Un domingo
muy temprano, pues Jerónima todavía ni siquiera había salido de la casa para
iniciar su asueto semanal, se escucharon tres golpes fuertes en la reja y un
segundo después empezó a sonar el timbre durante unos diez o doce segundos.
Adormilada, sin todavía tener cabal conciencia, Pera corrió las cortinas de la
ventana de su recámara para ver quién tocaba de esa manera tan vehemente.
Krogman y Esperanza (quienes aún a las tres de la mañana habían brindado por el
cumpleaños 42 de la beoda) andarían en el quinto sueño y ni los ladridos de
Heidi, la cachorrita pastor alemán que llevaba unos ocho días en Montañas
Rocallosas, lograron despertar a Toñito, a pesar de que los dos compartían no
sólo la habitación, sino inclusive el lecho.
Sorprendida,
la niña se talló los ojos, abrió la ventana y entonó la voz de tal manera que,
sin ser un grito, resultara audible hasta la reja de la calle:
-¡Ahí vamos,
espérate!, ¡ya te oímos!
Lo más
rápido que pudo se puso el camisón, corrió al cuarto de su hermano, que estaba
exactamente frente al de ella, y lo empezó a mover para que se despertara, al
tiempo que le decía con voz firme, pero baja:
-¡Despiértate!,
¡pícale!, ¡ahí está mi papá abajo y viene bien pedo!, ¡a ver si no hay relajo!,
¡apúrate, tenemos que bajar ya!
Con perra y
todo, los niños salieron volados del cuarto, subieron los tres escalones del
desnivel, cruzaron el hall de distribución del segundo piso, de puntillas
pasaron frente a la recámara de Esperanza y bajaron la escalera de piedra como
almas que lleva el diablo. Con sumo cuidado abrieron la puerta de entrada a la
casa, de dos brincos dejaron atrás el porche y sintieron el césped húmedo por
el rocío de la madrugada, quitaron candado y cadena y empujaron una hoja de la
reja.
Sin saber
qué decirle, pues no se habían repuesto del impacto que su aparición inesperada
y tan de mañana les causó, los chiquillos bajaron de la banqueta, rodearon el
cofre del Mercury, mientras Antonio Ruiloba les abría la pesada puerta derecha
delantera para que entraran al auto. El, sentado en el lugar del conductor,
hedía a alcohol y sudor. La barba crecida de uno o dos días les picó y raspó
cuando después de gritarle a Pera que era su padre y que se acercara a
abrazarlo, les ordenó a ambos que le dieran un beso en la mejilla derecha. Pera
lo hizo sin poder ocultar su coraje y su repugnancia, mientras que Toñito
obedeció con miedo y, como de costumbre, con muchísima pena.

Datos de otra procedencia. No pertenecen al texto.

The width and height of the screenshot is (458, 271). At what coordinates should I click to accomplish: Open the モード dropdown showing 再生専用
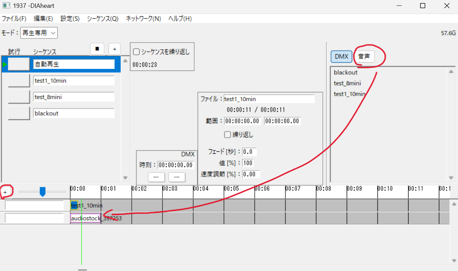39,33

No sólo olía mal
Ruiloba, no sólo transpiraba licor por todos y cada uno de los poros de su
cuerpo, igualmente mostraba descuido en
el vestir y falta de aseo: la hebilla
del cinturón la tenía totalmente corrida hacia la izquierda, los botones no
coincidían con los ojales de la arrugada camisa blanca con cuello negro de
mugre, y en la comisura de los labios se veían los partículas amarillas de un
huevo cocido que no ingirió correctamente.
Sus hijos
mitad dirigían la mirada a él y mitad hacia la verja de la casa, temerosos de
que en cualquier momento se presentara su madre o, lo que sería peor, Krogman.

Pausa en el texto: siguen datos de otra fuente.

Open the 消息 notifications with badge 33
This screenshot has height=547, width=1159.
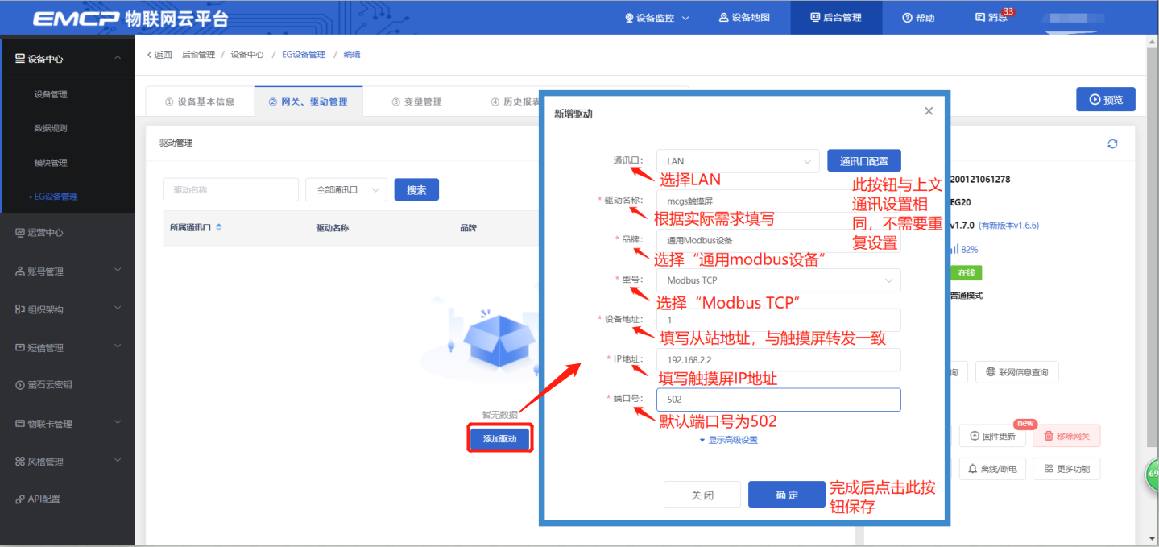tap(991, 17)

De la pobre Heidi ni se acordaban y acaso alcanzaban a descubrir que Jerónima,
atónita, espiaba toda la escena mal escondida tras una columna del porche.
-Hoy es
trece de junio, día de San Antonio de Padua…es mi santo…Toñito, es nuestro
santo…es el santo de mi padre, que es tu abuelo, y es el santo de mi abuelo,
que es tu bisabuelo, con la lengua enredada le explicaba el ebrio al sobrio.
-Sí, apenas
se escuchó que el niño asintió.
-Bueno, me
voy….pórtense bien, por último les dijo Ruiloba a sus dos hijos. Estos
volvieron a besarlo y descendieron del carro, dándole la vuelta por detrás, por
la cajuela, e ingresando a la casa sin voltear a ver a su progenitor.
La ignición
del motor y un fuerte acelerón les indicó la partida.